Current literature on external validation is sparse and existing systematic reviews evaluating validation studies for pathology-based lung cancer diagnostic algorithms focus primarily on AI techniques and validation on internal datasets13,14,15. A review of external validation studies for these AI tools, with a focus on methodological robustness, is yet to be conducted. Our review provides an overview of models used to facilitate lung cancer diagnosis from digital pathology images and explores the current state of external validation of these models. The primary objective of this review was to assess the methodological robustness of validation studies and report model performance where possible, focusing exclusively on external, independent datasets. We chose to use a systematic scoping review approach to map the available evidence, identify gaps in the evidence, and critically appraise included studies.
Results
Database searches resulted in 4423 studies, with 440 additional studies identified through other sources, including Google Scholar and a snowballing approach (Fig.1). After duplicates were removed, we screened 3851 titles and abstracts, and reviewed 414 full-text articles. Overall, 22 studies met the inclusion criteria, including 20 publications and two preprints (Table 1). During the screening process, we identified 239 papers describing the development and validation of pathology lung cancer detection models. It is noteworthy that approximately only 10% of these papers described the external validation of models.
AI models and tasks
Figure 2 presents the characteristics of the included studies. 18 models facilitated the diagnosis of non-small cell lung cancer (NSCLC), focusing primarily on lung adenocarcinoma (LUAD) and/or lung squamous cell carcinoma (LUSC). Three models detected small cell lung cancer (SCLC) in addition to NSCLC. We identified one foundation model, named Virchow, which was trained for pan-cancer detection using approximately 1.5 million WSIs covering 17 tissue types16. Virchow was trained and validated on lung cancer tissue, however the lung cancer subtypes intended to be detected by the model were not specified16.

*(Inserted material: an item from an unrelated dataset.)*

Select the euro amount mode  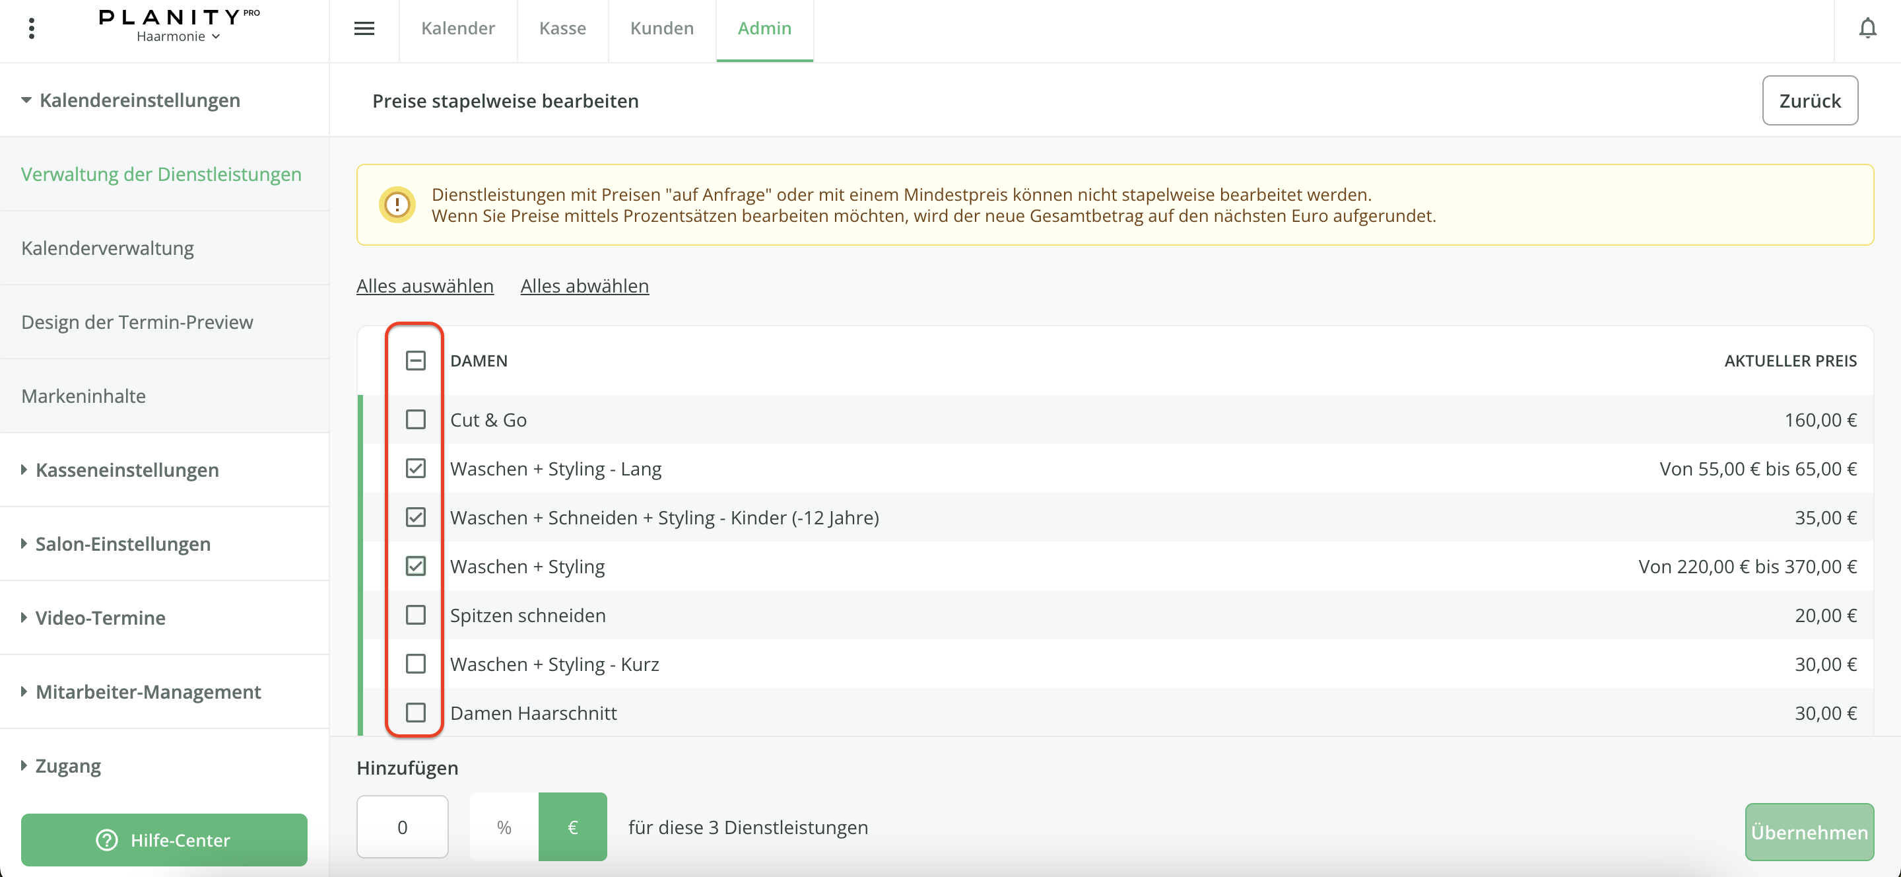573,827
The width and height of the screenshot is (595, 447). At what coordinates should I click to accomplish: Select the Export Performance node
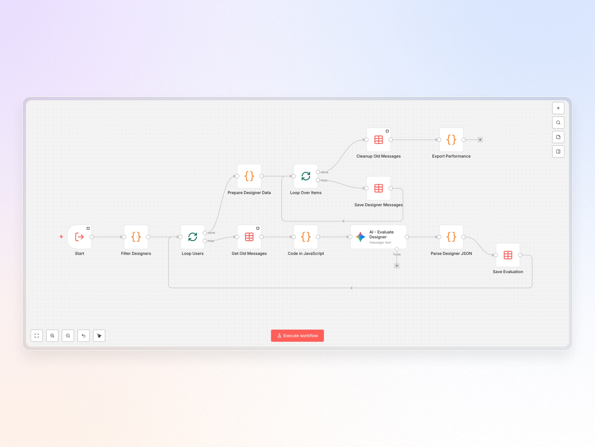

Models performed various tasks along the diagnostic pathway, most commonly subtyping (n = 16)17,18,19,20,21,22,23,24,25,26,27,28,29,30,31,32. 13 subtyping models distinguished LUAD from LUSC, whereas three models distinguished LUAD, LUSC and SCLC. Other tasks performed by AI models included classification of malignant versus non-malignant tissue (n = 14)17,19,20,21,22,26,29,30,31,32,33,34,35,36, tumour growth pattern classification (n = 2)33,36, biomarker identification (n = 2)16,19, prediction of tumour cellularity (n = 1)35, and classification of cell types (n = 1)37. We identified 14 multi-tasking models16,17,19,20,21,22,26,29,30,31,32,33,34,35,36, the majority of which (n = 10) combined subtyping and classification of malignant versus non-malignant tissue17,19,20,21,22,26,29,30,31,32.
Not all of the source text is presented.